In an earlier intervention, the noble Viscount, Lord Ridley, said that this is all going to help the big landowners. I know that he speaks on behalf of the big landowners. Of course, if you want to deal with land ownership, that is another matter. I would support a major change in land ownership, and indeed that is being proposed in Scotland, although, as far as I am concerned, it does not go far enough. I would support such a change so that big landowners did not benefit from this. However, as my noble friend said, some of the schemes in Scotland, such as the one that we have had representations about from Skye, do not involve big landowners; there are community schemes that are also very important.

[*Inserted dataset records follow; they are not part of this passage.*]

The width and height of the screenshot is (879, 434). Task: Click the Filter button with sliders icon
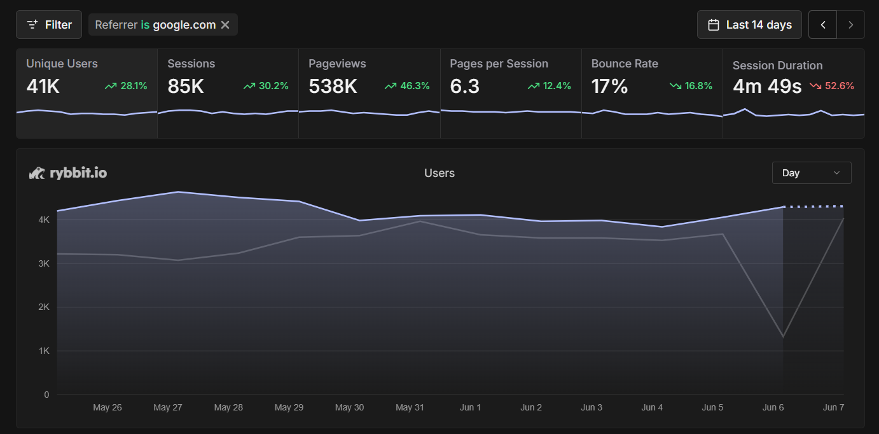coord(49,25)
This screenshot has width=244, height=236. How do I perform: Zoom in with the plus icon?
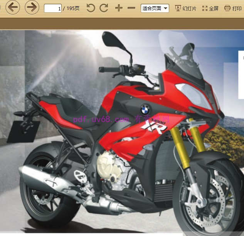point(119,8)
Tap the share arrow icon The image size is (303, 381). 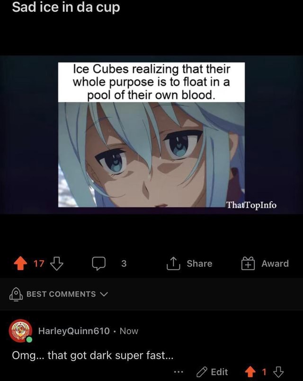[x=173, y=263]
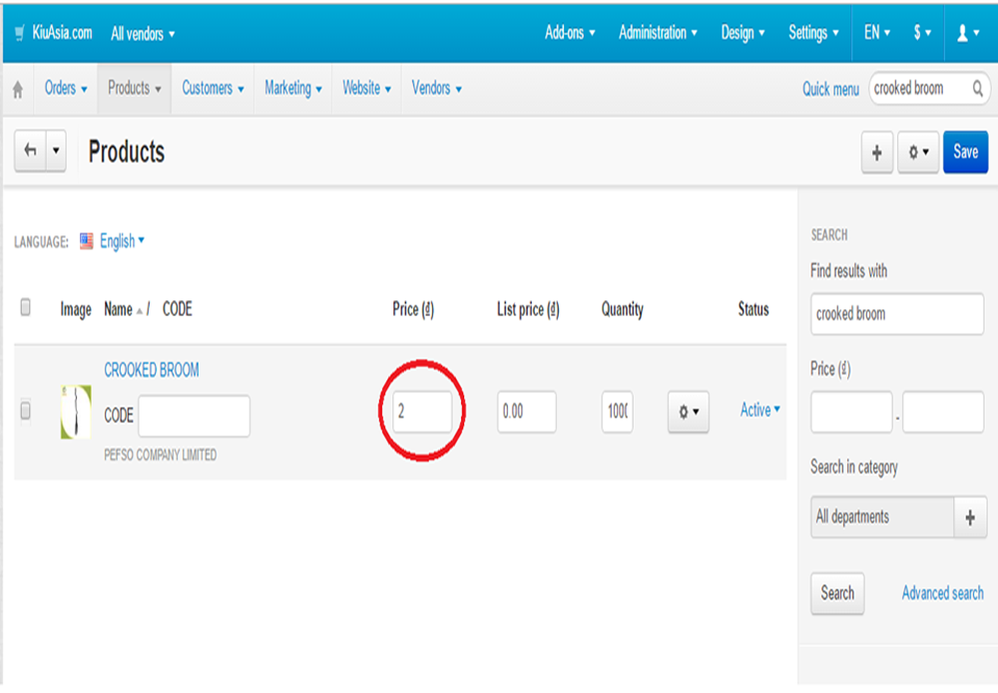This screenshot has height=693, width=998.
Task: Select the Crooked Broom row checkbox
Action: (26, 410)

I hope that this House will exercise its judgment in relation to this matter by removing Clause 66 and, quoting from a well-known Scottish anthem, sending the noble Lord, Lord Bourne, and his Government “homeward tae think again”. I hope that on Report or in the House of Commons they come up with something that takes account not of their political dogma but of the real needs and the real situation in the country.
My Lords, in declaring my interests at the start, I reassure the noble Lord, Lord Foulkes, that my family benefits from one wind turbine but that I give the money away to charity. I thought that he might like to know that.
This is a manifesto commitment and I have never heard such extraordinary legal sophistry from the Opposition on this question. Under the “Foulkes convention”, as we may have to call it, at the next election we will have to have a negotiation between lawyers representing both parties to get the exact wording of manifestos agreed or nothing will be able to get through the House of Lords. That is essentially what is being argued. It is a perfectly common-sense statement that was in the manifesto and we are committing to it—and we are facing a potential constitutional crisis in the way that the Opposition are treating the Salisbury convention.
It is an astonishing suggestion to hear that reducing a subsidy to an industry is an ideological objection to that industry. My objection to the wind industry is not ideological: it is economic and scientific. Wind is making a trivial contribution to our energy supplies—it supplied 4% of our total energy use last year—and an even smaller contribution to carbon dioxide reductions. At Second Reading, the noble and learned Lord, Lord Wallace, responded to my question about how much carbon dioxide emissions have actually been reduced by the wind power industry by very kindly sending me a link to a calculation that 1,800 tonnes of carbon dioxide emissions are displaced or reduced by each 2 megawatt wind turbine. Well, do the maths on that. That means that with 10,000 turbines of roughly that size in this country, 20 million tonnes or so would be reduced. But that is out of 700 million tonnes of emissions, so it is a reduction in carbon dioxide emissions of less than 3%—and that assumes that it is displacing grid average emissions, which it is not: it is mostly displacing gas. Nor does it take into account the intermittency or back-up—the point made by my noble friend Lord Spicer—which means that our total wind fleet that we have built up over 25 years, hugely subsidised, is giving us a reduction in emissions of about 2%. That is lost in the statistics. It is an Asterix—sorry, I mean an asterisk—and it comes at a huge cost. Wind subsidies cost this country about £4 billion a year. For that money, one could buy an extra 25% of electricity at the wholesale price, which is an enormous amount.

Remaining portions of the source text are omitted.